#### Text ####
Volume 2 - Year 2019- Pages 18-29
DOI: 10.11159/ijci.2019.002

The Advances in Understanding Erodibility of Soils in Unpaved Roads

Esdras Ngezahayo1, Michael P.N. Burrow2, Gurmel S. Ghataora2

1Department of Civil Engineering, School of Engineering, University of Birmingham
Edgbaston, B15 2TT, Birmingham, United Kingdom
EXN396@bham.ac.uk
2School of Engineering, University of Birmingham
Edgbaston, B15 2TT, Birmingham, United Kingdom
m.p.n.burrow@bham.ac.uk; g.s.ghataora@bham.ac.uk

Abstract - More than 90% of the road network in rural areas of the developing countries is unpaved and comprises of either gravel or earth roads. Such roads are prone to erosion leading to the formation of potholes, rills and gullies. Many studies have been undertaken on soil erosion, but only a few are focussed on earth roads. A systematic analysis of research on erosion of soils in earth roads was undertaken to draw out lessons that can be learnt. 564 studies were assessed. Of these only 85 were relevant to earth roads. Most significant erosion driver was total rain, rainfall duration and intensity. Further findings were that the key factors that affected soil erosion in earth roads were soil type, clay content, soil plasticity, and particle size distribution; degree of the surface layer compaction, and traffic loading and speed. To challenge and validate the findings of the literature, the main factors affecting erosion were controlled during laboratory erodibility tests of a sand soil mixed with its 0%, 5%, 10%, 15% and 20% china clay and of a granular subbase material. The soils were compacted at their maximum dry densities and subjected to a simulated rainfall intensity of 30mm/hr for 30 minutes, and at 0% and 6% slopes. Interestingly, laboratory results agreed with the literature. Erodibility increased with increase in rainfall duration and slope gradient. In sand – china clay mixes, erodibility reduced with increased clay content. An increment of 5% china clay corresponded to a reduction of eroded sediment of about 8% to 12%. The subbase soil material was very less erodible due to its robust particle size that resisted detachment due to rain drops. Moreover, it was observed that most soils were detached and eroded within the first 15 minutes of the rainfall after which detachment reduces.
####
__What is expected__:
Answer these questions from the abstract, one per line:
1. How many studies were assessed, and how many of them were relevant to earth roads?
2. What rainfall intensity and duration were simulated in the laboratory tests?
3. How much did eroded sediment fall with each 5% increase in china clay?
Rely on the abstract alone.
#### Data excerpt ####
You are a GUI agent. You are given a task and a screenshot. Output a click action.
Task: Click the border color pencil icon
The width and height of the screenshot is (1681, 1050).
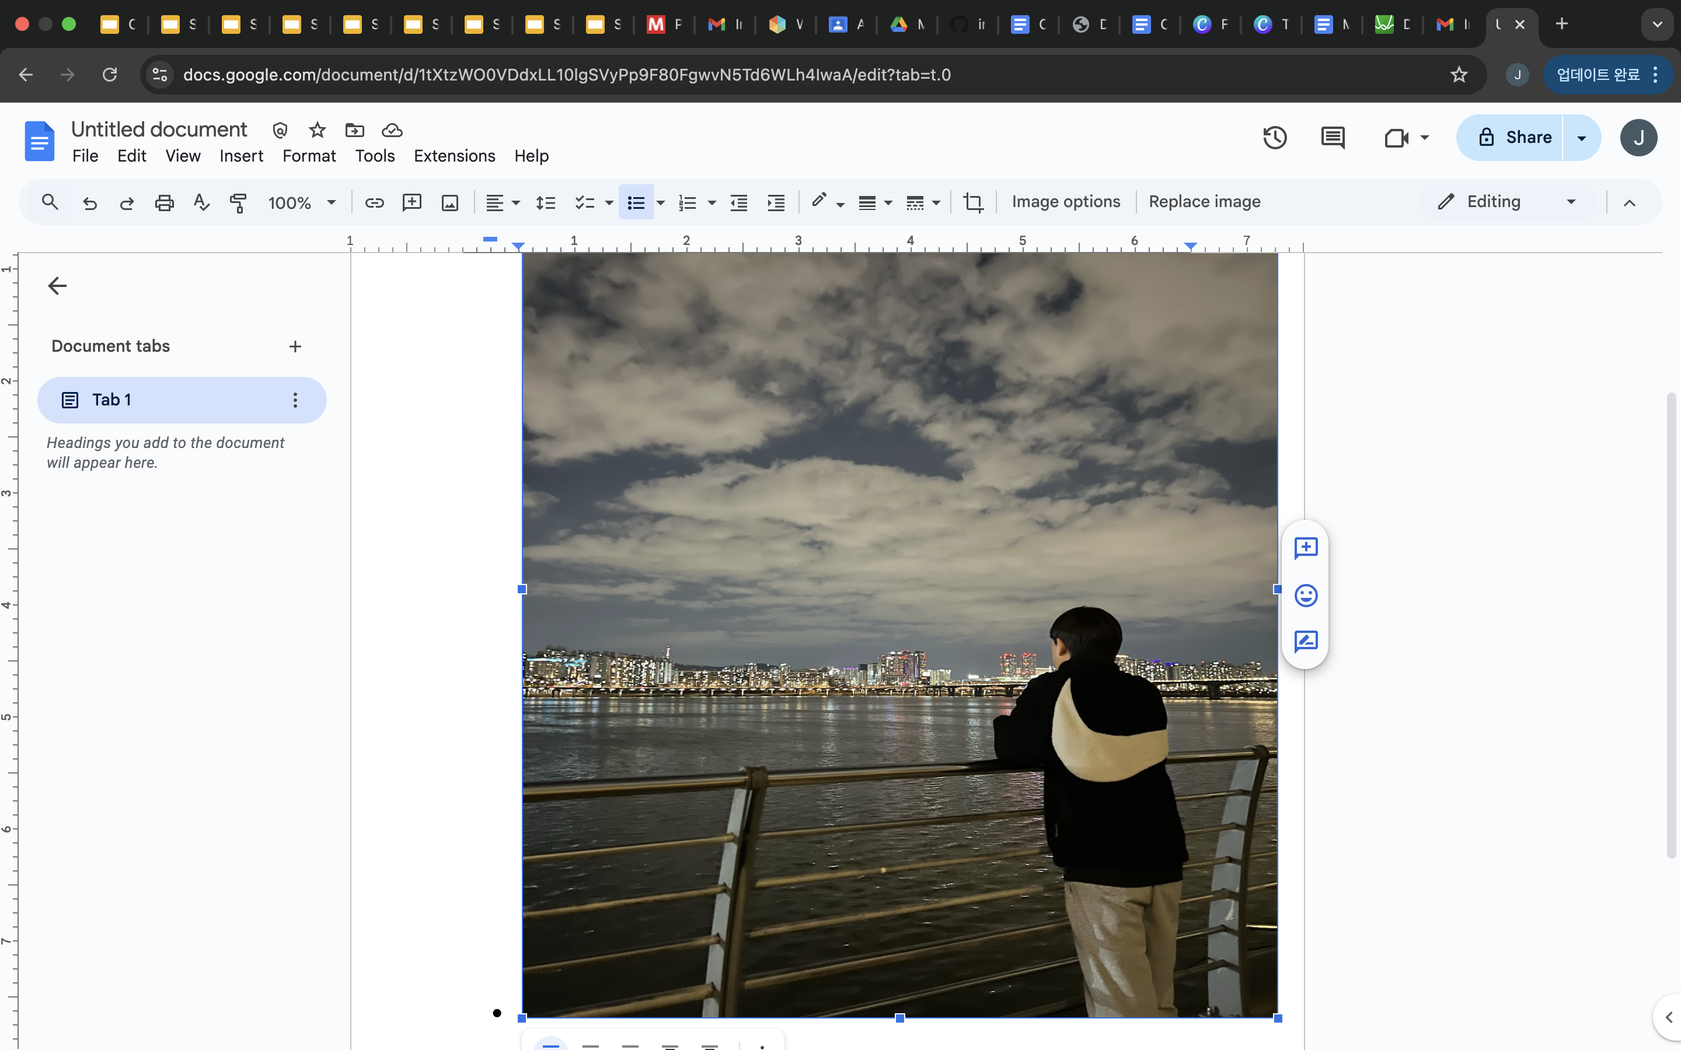pyautogui.click(x=819, y=201)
####
__Exercise response__:
1. 564 studies were assessed, and 85 were relevant to earth roads.
2. 30mm/hr for 30 minutes.
3. About 8% to 12%.